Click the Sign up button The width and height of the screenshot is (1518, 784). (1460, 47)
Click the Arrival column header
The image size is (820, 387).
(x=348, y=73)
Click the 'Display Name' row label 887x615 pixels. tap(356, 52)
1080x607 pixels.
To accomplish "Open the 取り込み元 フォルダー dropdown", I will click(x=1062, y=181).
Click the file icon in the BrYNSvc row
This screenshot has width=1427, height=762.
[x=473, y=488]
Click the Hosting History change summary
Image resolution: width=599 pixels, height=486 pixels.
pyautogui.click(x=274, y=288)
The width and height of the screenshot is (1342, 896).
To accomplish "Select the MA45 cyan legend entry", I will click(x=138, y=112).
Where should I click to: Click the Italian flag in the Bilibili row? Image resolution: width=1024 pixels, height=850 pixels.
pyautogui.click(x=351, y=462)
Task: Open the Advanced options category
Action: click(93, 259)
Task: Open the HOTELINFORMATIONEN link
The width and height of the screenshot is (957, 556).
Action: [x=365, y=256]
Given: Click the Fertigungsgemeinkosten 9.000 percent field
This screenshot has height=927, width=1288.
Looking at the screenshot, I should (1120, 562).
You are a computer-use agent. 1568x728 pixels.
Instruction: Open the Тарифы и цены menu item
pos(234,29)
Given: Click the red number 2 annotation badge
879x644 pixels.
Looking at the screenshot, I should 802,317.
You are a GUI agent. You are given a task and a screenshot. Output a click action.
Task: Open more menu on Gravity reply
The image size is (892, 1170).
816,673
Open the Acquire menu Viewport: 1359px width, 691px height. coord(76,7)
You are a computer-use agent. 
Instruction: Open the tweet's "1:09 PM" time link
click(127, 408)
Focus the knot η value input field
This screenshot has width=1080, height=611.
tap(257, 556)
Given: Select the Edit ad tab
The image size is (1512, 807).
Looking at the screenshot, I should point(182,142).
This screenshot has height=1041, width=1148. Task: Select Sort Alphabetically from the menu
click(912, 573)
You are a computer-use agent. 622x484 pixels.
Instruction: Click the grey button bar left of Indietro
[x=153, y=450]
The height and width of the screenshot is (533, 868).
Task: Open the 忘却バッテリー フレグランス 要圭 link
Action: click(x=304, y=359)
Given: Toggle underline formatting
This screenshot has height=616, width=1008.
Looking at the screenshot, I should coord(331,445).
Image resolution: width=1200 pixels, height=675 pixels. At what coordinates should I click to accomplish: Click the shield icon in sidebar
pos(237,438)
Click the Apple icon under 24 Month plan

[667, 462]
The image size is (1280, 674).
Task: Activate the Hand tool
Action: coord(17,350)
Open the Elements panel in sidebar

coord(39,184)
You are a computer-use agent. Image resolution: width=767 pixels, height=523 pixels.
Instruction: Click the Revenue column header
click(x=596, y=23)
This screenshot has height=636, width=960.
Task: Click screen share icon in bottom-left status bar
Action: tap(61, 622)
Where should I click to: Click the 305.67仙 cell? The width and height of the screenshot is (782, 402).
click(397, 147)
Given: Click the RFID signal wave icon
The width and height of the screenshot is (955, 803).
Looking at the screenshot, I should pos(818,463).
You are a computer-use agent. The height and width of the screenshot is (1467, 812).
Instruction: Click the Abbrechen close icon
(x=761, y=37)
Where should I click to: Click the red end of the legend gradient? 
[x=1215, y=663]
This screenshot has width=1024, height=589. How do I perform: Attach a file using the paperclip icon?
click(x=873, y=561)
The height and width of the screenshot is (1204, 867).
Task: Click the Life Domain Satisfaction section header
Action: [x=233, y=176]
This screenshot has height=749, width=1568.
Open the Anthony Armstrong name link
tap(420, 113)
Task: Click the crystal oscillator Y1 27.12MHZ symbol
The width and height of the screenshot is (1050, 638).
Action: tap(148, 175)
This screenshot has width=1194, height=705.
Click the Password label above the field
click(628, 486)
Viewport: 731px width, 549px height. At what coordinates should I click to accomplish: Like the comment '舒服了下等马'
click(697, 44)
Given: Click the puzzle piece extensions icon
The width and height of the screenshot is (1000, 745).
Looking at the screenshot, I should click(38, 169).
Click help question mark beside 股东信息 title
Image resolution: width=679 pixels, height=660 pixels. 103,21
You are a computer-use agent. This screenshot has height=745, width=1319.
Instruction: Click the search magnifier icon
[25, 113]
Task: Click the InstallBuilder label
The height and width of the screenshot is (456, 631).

------

## Exercise requirements
Set down nothing but the lines from the one with "Open the Anthony Armstrong name link" through the end of the records, keeping each line exactly as written and including both ends.

## Result of this exercise
Open the Anthony Armstrong name link
tap(420, 113)
Task: Click the crystal oscillator Y1 27.12MHZ symbol
The width and height of the screenshot is (1050, 638).
Action: tap(148, 175)
This screenshot has width=1194, height=705.
Click the Password label above the field
click(628, 486)
Viewport: 731px width, 549px height. At what coordinates should I click to accomplish: Like the comment '舒服了下等马'
click(697, 44)
Given: Click the puzzle piece extensions icon
The width and height of the screenshot is (1000, 745).
Looking at the screenshot, I should click(38, 169).
Click help question mark beside 股东信息 title
Image resolution: width=679 pixels, height=660 pixels. 103,21
You are a computer-use agent. This screenshot has height=745, width=1319.
Instruction: Click the search magnifier icon
[25, 113]
Task: Click the InstallBuilder label
The height and width of the screenshot is (456, 631).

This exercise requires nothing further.